January 19th, 2012
Born in Halletesville, TX (10 miles outside Shiner, TX), Lick Honest Ice Creams Owner, Anthony Sobotik, was always fascinated by food.
He painstakingly perfected 30 flavors of ice cream over a year, experimenting with recipes from old family cookbooks and determined to focus on locally sourced ingredients. Flavors like Grapefruit Ginger, Roasted Beets with Fresh Mint and Homemade Eggnog with Brandy really showcase what local farmers have to offer.
“We use low-temperature pasteurized milk from Texas Daily Harvest and fruits and veggies from local farms,” he explained. “All the bowls and spoons are also bio-compostable.”
When it came to cones, Sobotik didn’t want a store-bought feel. “The edges aren’t perfect. Ours are more light, more delicate,” he said.
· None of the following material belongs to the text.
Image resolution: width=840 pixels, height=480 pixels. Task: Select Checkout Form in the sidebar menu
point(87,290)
Though most Lick Ice Creams don’t use eggs (there are also always a few dairy-free, vegan options) there are seasonal flavors (like Egg Nog) that do. Vital Farms eggs add an extra richness, courtesy of our South Austin, pasture-raised hens.
Visit Lick Ice Creams at 2032 South Lamar in Austin, TX to try their incredibly crisp, flavorful cones and super fresh, unique ice creams.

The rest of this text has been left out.